● WORK TO BE COMPLETED: In the entries below, begin at the line that has "Where should I", stop after the line that has "Task: Toggle the Long Term switch", and output those lines exactly with no pictures.
[Opening EXCERPTED RECORDS section]
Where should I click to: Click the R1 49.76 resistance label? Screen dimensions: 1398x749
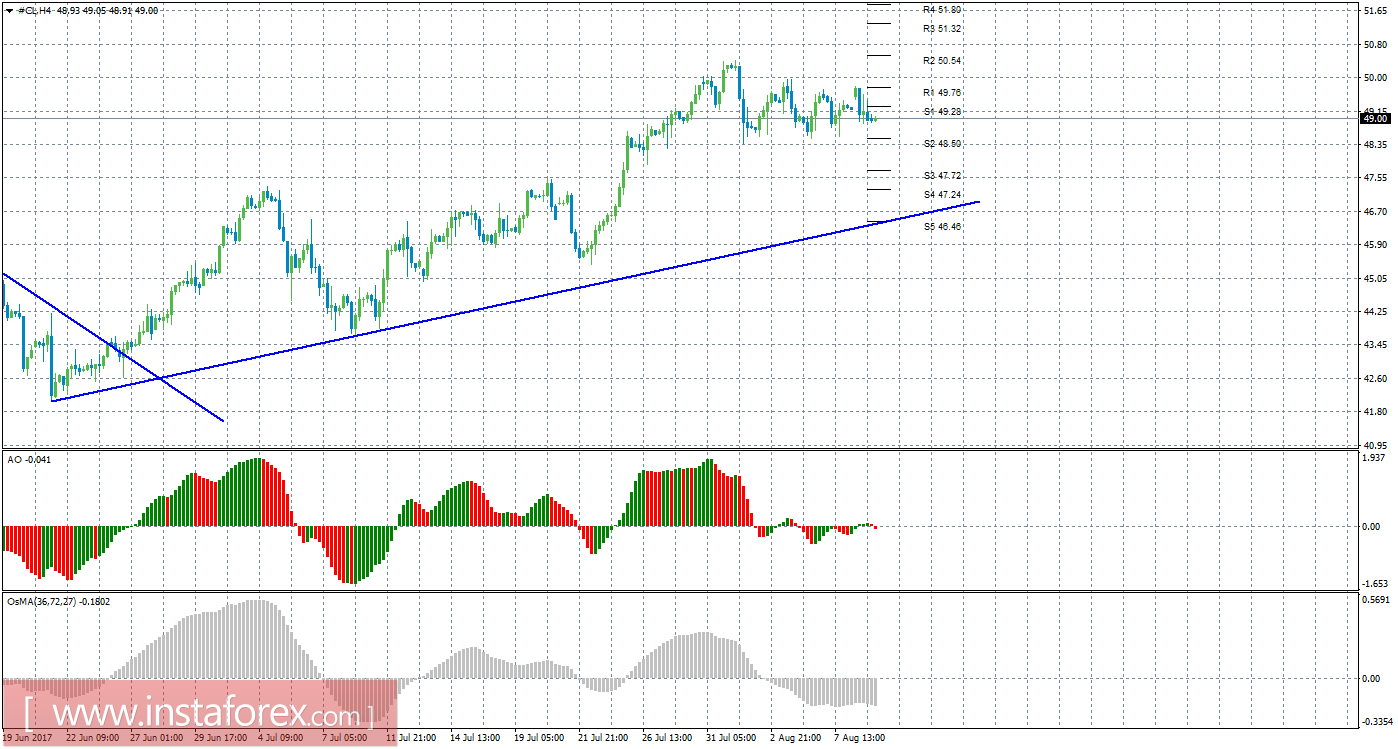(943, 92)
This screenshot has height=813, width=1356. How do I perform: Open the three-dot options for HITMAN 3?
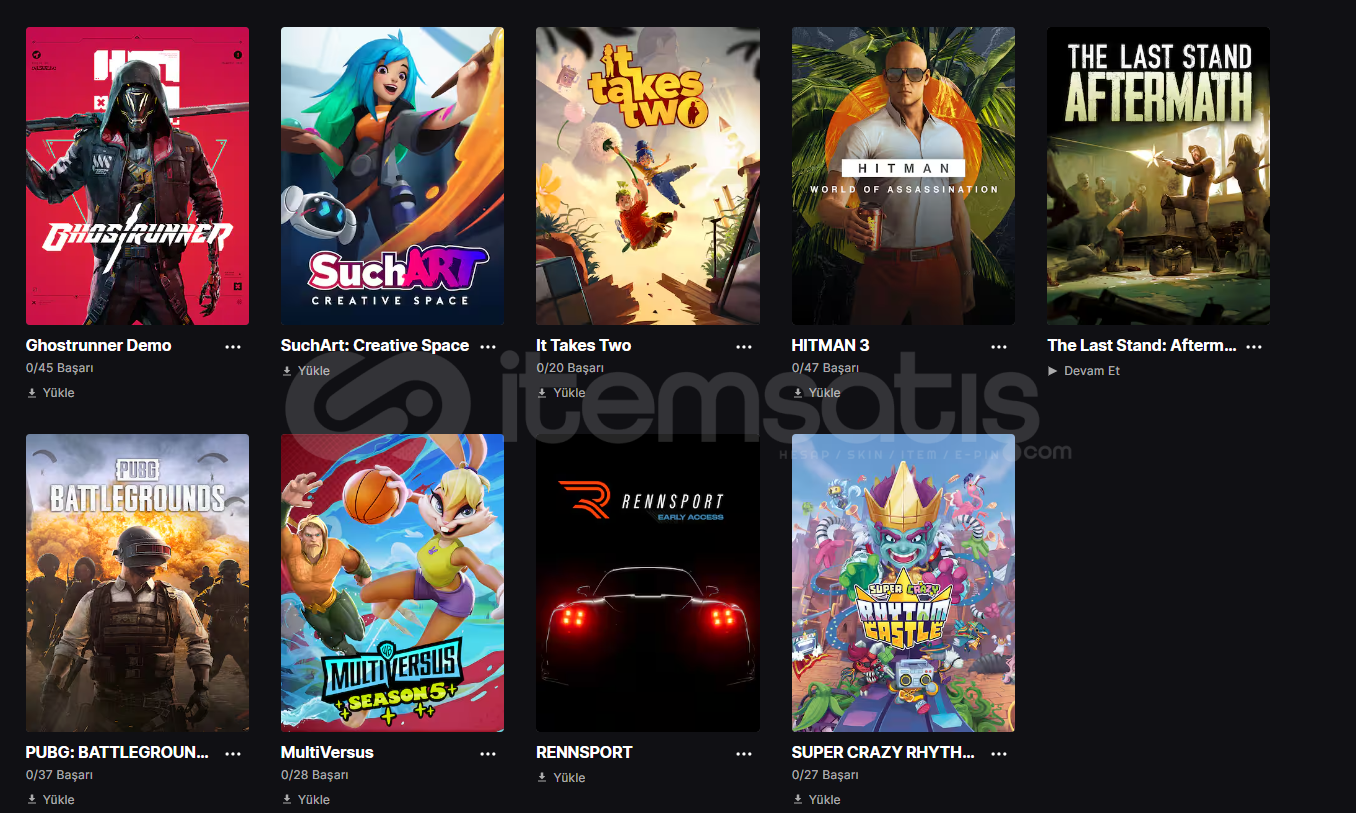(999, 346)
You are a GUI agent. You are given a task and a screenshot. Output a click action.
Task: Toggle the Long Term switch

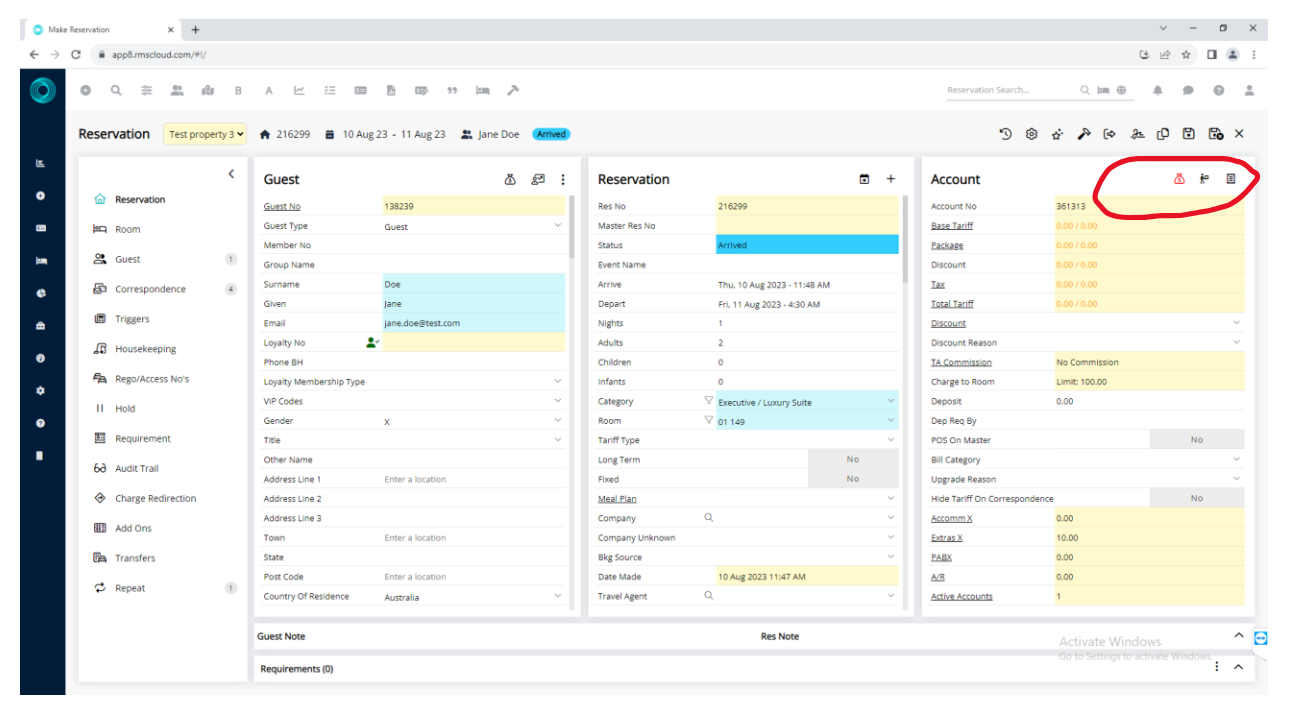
[Closing EXCERPTED RECORDS section]
[Opening EXCERPTED RECORDS section]
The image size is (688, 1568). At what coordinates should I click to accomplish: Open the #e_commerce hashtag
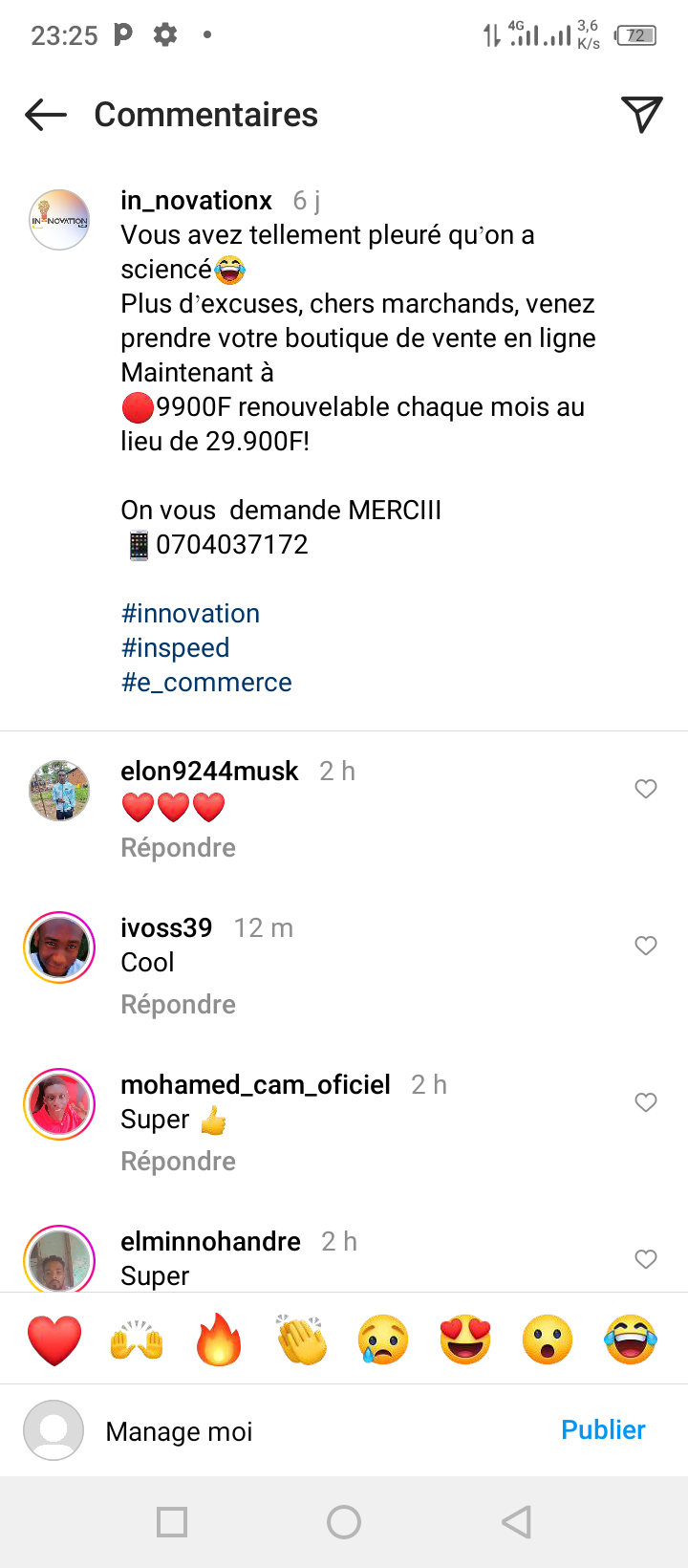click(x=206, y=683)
[Closing EXCERPTED RECORDS section]
● ANSWER TO THE EXERCISE:
Where should I click to: Click the R1 49.76 resistance label? Screen dimensions: 1398x749
(943, 92)
This screenshot has height=813, width=1356. How do I perform: Open the three-dot options for HITMAN 3?
(999, 346)
You are a GUI agent. You are given a task and a screenshot. Output a click action.
Task: Toggle the Long Term switch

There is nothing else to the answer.